A moratorium is temporary suspension of executions and, more rarely, of death sentences. It is provisional and often depends on the will of a key decision maker (President, Minister of Justice…). Conversely, abolition is permanent as enshrined in law.
The UN General Assembly resolution is not legally binding, even for State that favored it, yet it enjoys a great symbolic significance. It is adopted by the most democratic organ of the United Nations, where every UN member State has one vote. The resolution thereby contributes to strengthening the international impact of abolition every other year and to outlining its global momentum, which makes it particularly important to the abolitionist community. A vote in favor of the resolution may encourage States that have not yet done so to continue their commitment towards abolition in law.
“The use of the death penalty undermines human dignity”
Several attempts to pass a resolution against the death penalty at the UN General Assembly at the end of the 20th century had failed.
In 2007, however, the momentum was different because a trend towards the universal abolition had begun. Two-thirds of the world’s countries had abolished the death penalty or ceased to apply it, and the number of executions declined each year. The time had come to encourage a majority of states to adopt the principle that “the use of the death penalty undermines human dignity” and to “call upon all States that still maintain the death penalty to establish a moratorium on executions with a view to abolishing the death penalty”.
This decision also marked the launch of the World Coalition’s first international advocacy campaign directed towards States and international organizations. The World Coalition participated actively in the efforts for the adoption of the resolution by dedicating the 2007 World Day Against the Death Penalty to this issue. It collected more than 160,000 signatures on a petition and lobbied 105 countries. On 18 December 2007, the resolution was passed with the support of 104 UN members States, while 54 voted against and 29 abstained.

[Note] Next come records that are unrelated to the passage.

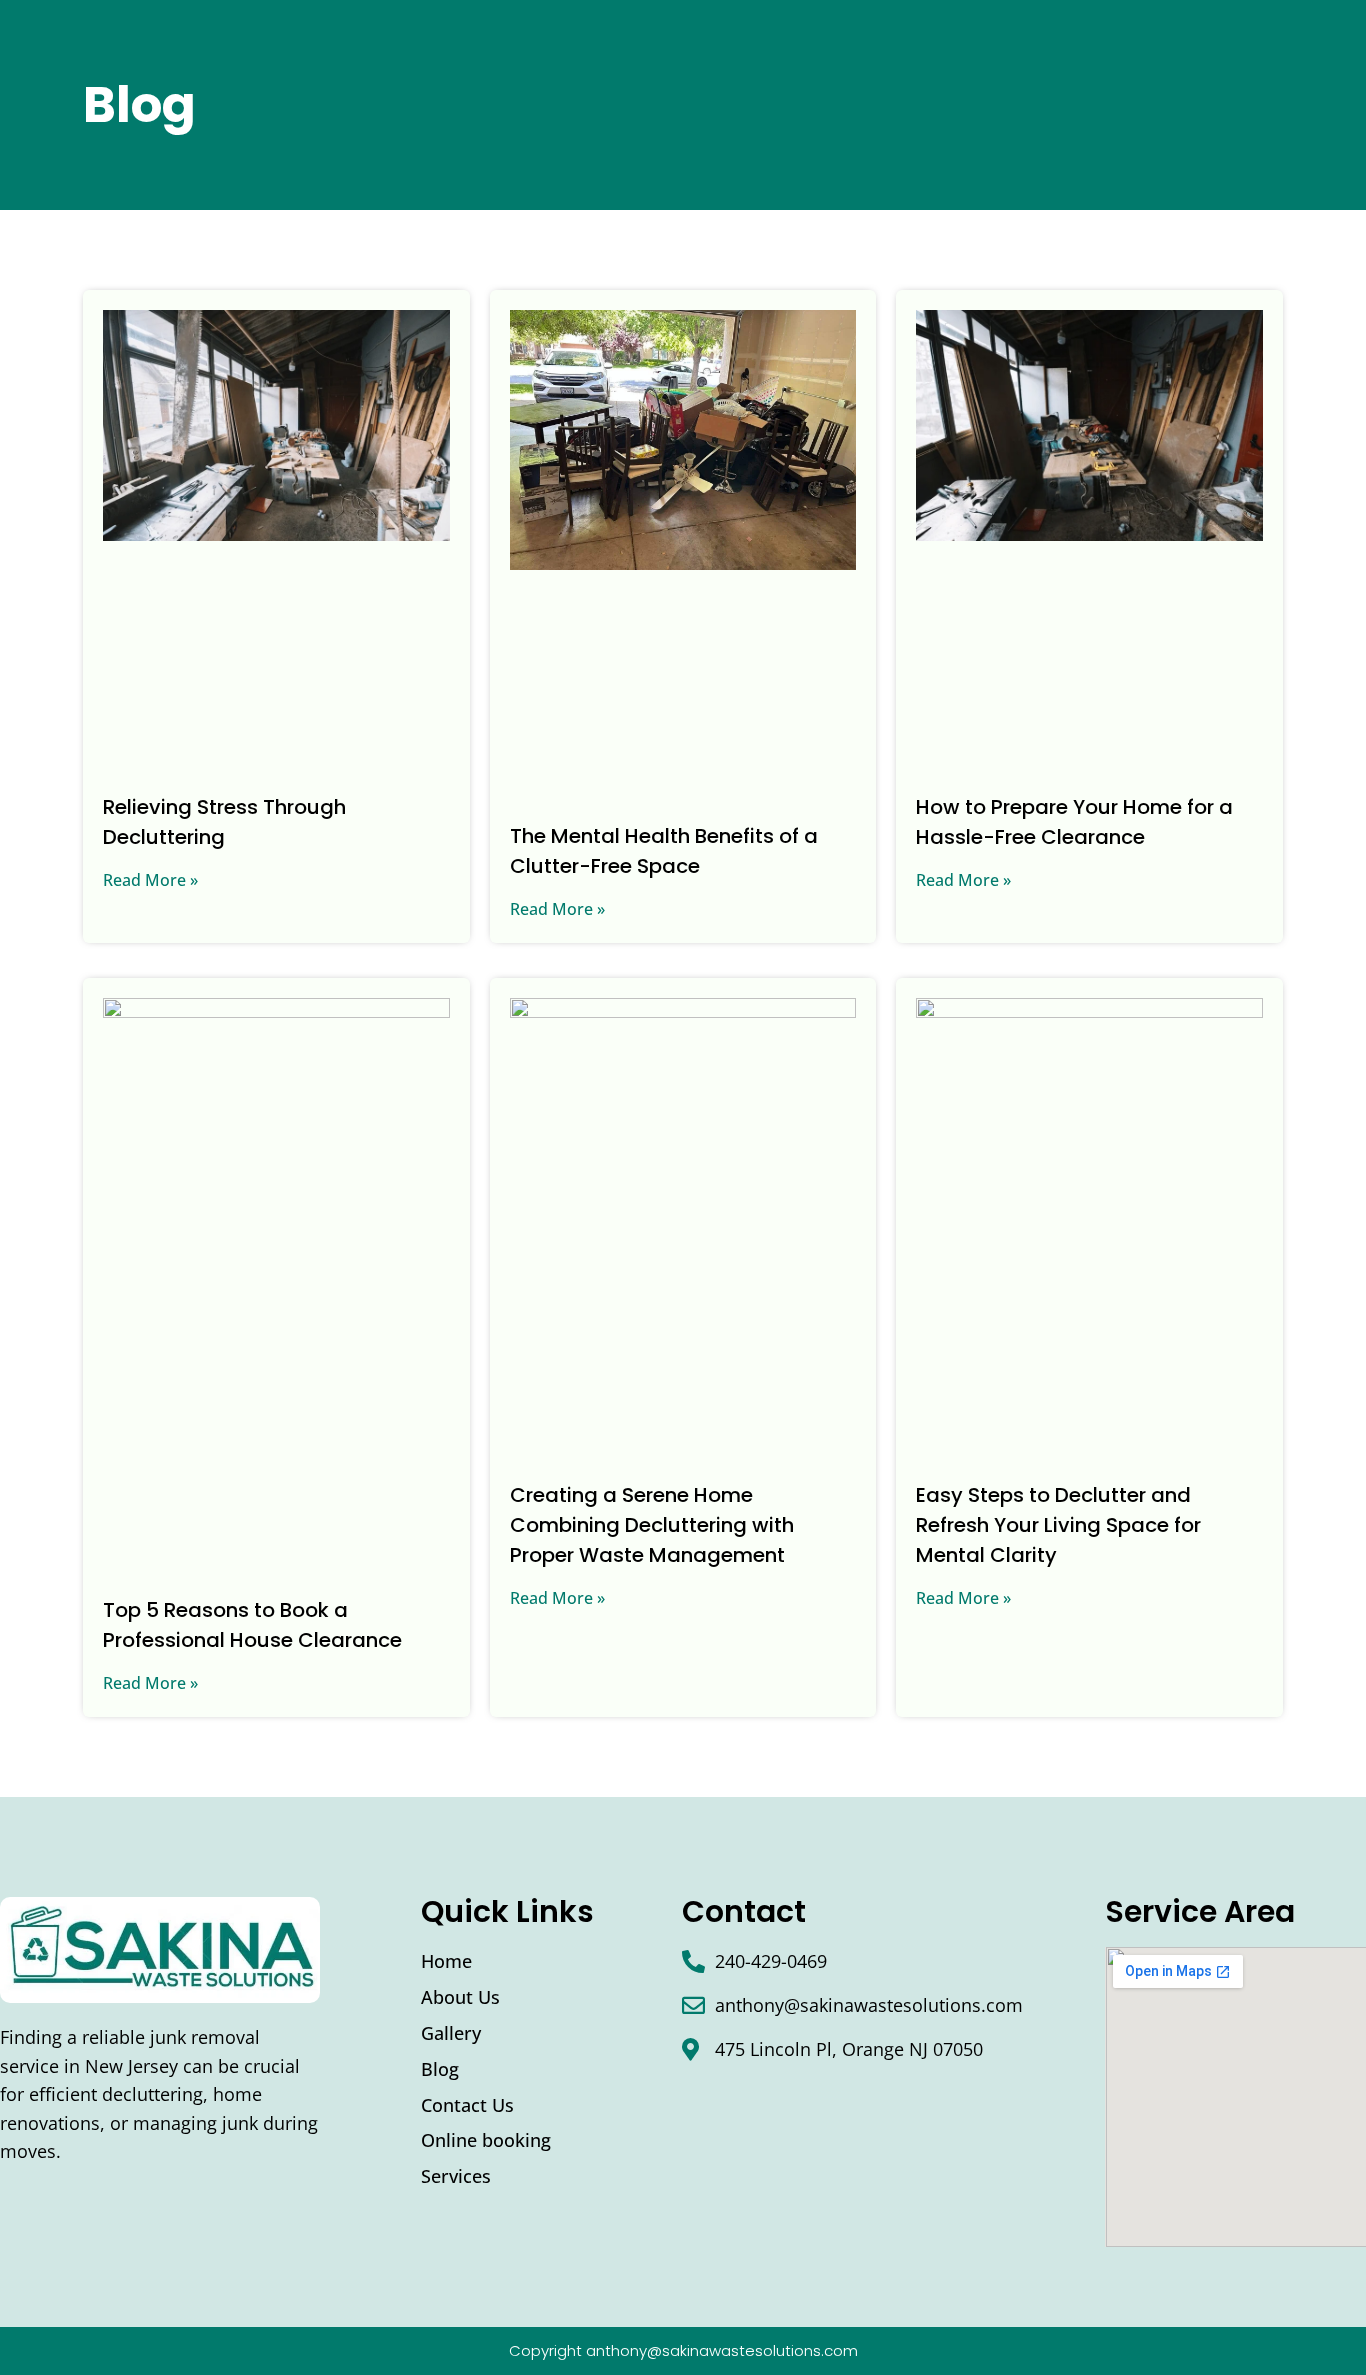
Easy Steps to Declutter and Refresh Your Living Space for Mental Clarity (1058, 1525)
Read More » (150, 880)
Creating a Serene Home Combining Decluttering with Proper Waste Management (652, 1525)
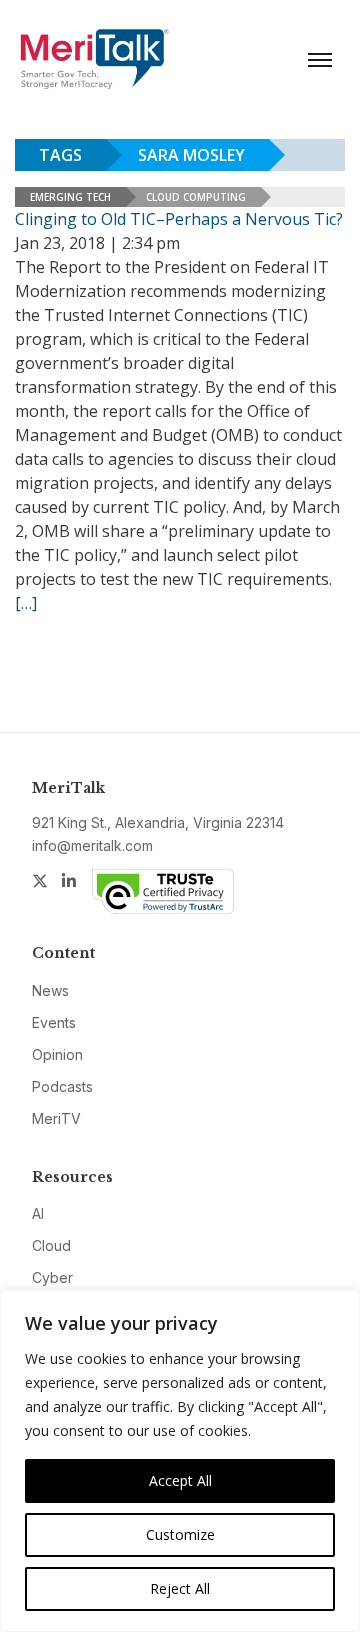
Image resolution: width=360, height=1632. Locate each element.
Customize (180, 1534)
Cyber (52, 1277)
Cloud (51, 1245)
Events (54, 1022)
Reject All (180, 1588)
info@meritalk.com (92, 845)
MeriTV (56, 1118)
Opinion (57, 1054)
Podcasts (62, 1086)
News (50, 990)
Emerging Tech (70, 197)
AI (38, 1213)
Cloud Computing (196, 197)
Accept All (180, 1480)
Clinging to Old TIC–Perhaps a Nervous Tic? (179, 219)
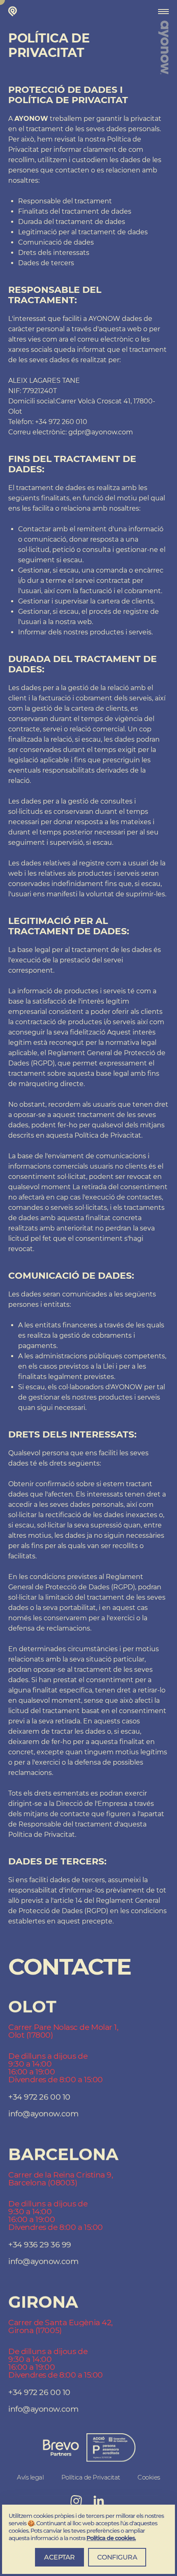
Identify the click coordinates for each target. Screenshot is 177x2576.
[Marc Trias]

In 2008, 2010, 2012, 2014, 2016, 2018 and 2020, the World Coalition led a campaign to increase support for the new resolution and to ensure its implementation. The vote in 2008 showed increasing support for the moratorium: 106 countries voted in favor, 46 against and 34 abstained. In 2010, even more States supported the resolution with 109 votes in favor, 41 votes against and 35 abstentions. In 2012, the resolution gained even more support with 111 votes in favor, 41 voting against and 34 abstaining. In 2014, the resolution passed with a stronger support: 117 votes in favor, 37 against, 34 abstentions and five absent. This important support remained the same in 2016: 117 votes in favor, 40 against, 31 abstentions and five absent. In 2018, the resolution reached a milestone with 121 votes in favor, 35 against, 32 abstentions and five absent. Finally, in 2020, the resolution was adopted with a record 123 votes in favor, 38 against, 24 abstentions and eight absent.
Since 2007, the movement for abolition has grown larger and larger. More states have abolished the death penalty in law or in practice or have limited its application, more moratoria on executions have been implemented, and proposals for abolition in law have multiplied throughout the world.